Silicon carbide (
SiC), as a third-generation wide bandgap semiconductor material, has sparked revolutionary changes in many fields such as power electronics, RF communication, and high-temperature applications in recent years. Its outstanding physical and chemical properties have surpassed traditional silicon (Si) based semiconductors in terms of performance, making it a key material for promoting the development of future high-tech industries. Its core advantages are mainly reflected in the following aspects.
Firstly, silicon carbide has a very high bandgap width. This is the physical foundation of all its outstanding performance. The bandgap width of silicon is about 1.12 eV, while the bandgap width of silicon carbide is as high as 3.26 eV (for the most common 4H type SiC). A wider bandgap means that electrons in the material need higher energy to transition from the valence band to the conduction band, allowing silicon carbide devices to operate stably at temperatures much higher than silicon devices. The junction temperature of silicon devices is usually limited to below 150 ° C, while silicon carbide devices can easily operate in extreme environments of 200 ° C or even 600 ° C. This characteristic makes silicon carbide very suitable for high-temperature fields such as aerospace, deep well drilling, and automotive engine compartments, greatly simplifying the design of heat dissipation systems and improving system reliability.
Secondly, silicon carbide has an extremely high critical breakdown field strength.

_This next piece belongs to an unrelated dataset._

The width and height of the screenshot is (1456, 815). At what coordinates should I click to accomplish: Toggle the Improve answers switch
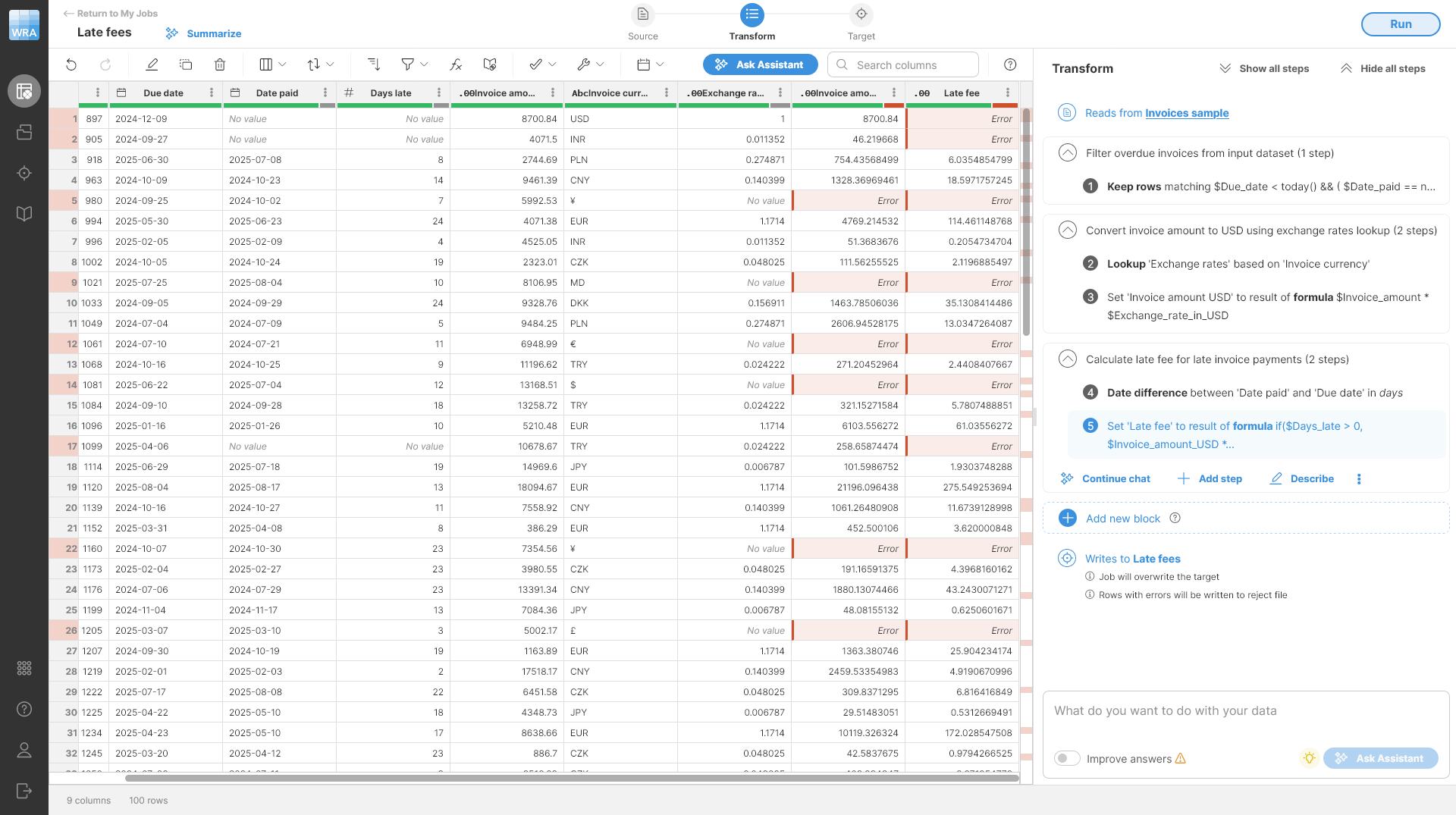tap(1067, 758)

The breakdown field strength of silicon carbide is approximately 10 times that of silicon (about 3 MV/cm). This means that under the same voltage resistance requirements, the epitaxial layer of silicon carbide devices can be made thinner and the doping concentration can be made higher. The direct benefit is that the specific on resistance (on resistance per unit area) of the device can be significantly reduced. Therefore, silicon carbide power devices such as MOSFETs and SBDs can still maintain extremely low conduction losses under high voltage conditions, achieving higher energy conversion efficiency. At the same time, high breakdown field strength makes it possible to manufacture devices with higher voltage resistance levels, easily covering voltage ranges from 600V to 10kV or even higher, which is difficult for traditional silicon devices to achieve.
Thirdly, silicon carbide has extremely high thermal conductivity. The thermal conductivity of silicon carbide (about 4.9 W/cm · K) is more than three times that of silicon (about 1.5 W/cm · K). High thermal conductivity means that silicon carbide material itself is an excellent thermal conductivity channel, and the heat generated during chip operation can be transferred more quickly and efficiently to the packaging shell and heat sink, thereby avoiding heat accumulation inside the chip and causing high junction temperature. The excellent heat dissipation capability further ensures the reliable operation of the device at high power density, allowing the system design to use smaller heat sinks, thereby reducing the volume and weight of the entire device, achieving miniaturization and lightweighting of the system.
Fourthly, silicon carbide devices can achieve higher operating frequencies. Due to the high saturation electron drift rate of silicon carbide, power switching devices made from it have extremely short switching times (i.e. faster switching speeds). Meanwhile, silicon carbide Schottky diode (SBD) is a majority carrier conducting device that fundamentally eliminates the reverse recovery current and switching losses associated with traditional silicon fast recovery diodes (FRDs). The significant reduction in switch losses allows the system to adopt higher switching frequencies. The direct benefit of increasing operating frequency is that the volume and weight of passive components (such as inductors, capacitors, transformers) in the circuit can be significantly reduced, which further promotes the development of devices such as power supplies and inverters towards miniaturization, lightweighting, and high frequency, while also improving system efficiency.
In summary, the advantages of silicon carbide materials can be attributed to their high pressure resistance, high temperature resistance, low loss, good high-frequency characteristics, and excellent thermal conductivity. The value of these advantages in practical applications is enormous. In the field of new energy vehicles, silicon carbide electric drive main inverters can improve driving range, reduce battery costs, accelerate charging speed, and reduce the size of the powertrain. In photovoltaic power generation and energy storage systems, silicon carbide inverters and converters can achieve higher energy conversion efficiency and reduce power generation costs. In the fields of industrial motor drive and rail transit, silicon carbide devices can create more efficient and compact variable frequency drive systems. In addition, in scenarios such as 5G communication base stations, data center power supplies, and smart grids that require extremely high efficiency and power density, silicon carbide is gradually becoming the preferred solution.
Although silicon carbide still faces challenges such as difficulty in substrate preparation, relatively high cost, and continuously maturing process technology, its unparalleled performance advantages are destined to replace silicon-based devices in many high-end application fields. With the advancement of preparation technology and the emergence of economies of scale, the cost of silicon carbide will gradually decrease, and its application scope will further expand, making a crucial contribution to global energy conservation, emission reduction, and efficient energy utilization, and becoming a core pillar material in the future power electronics field.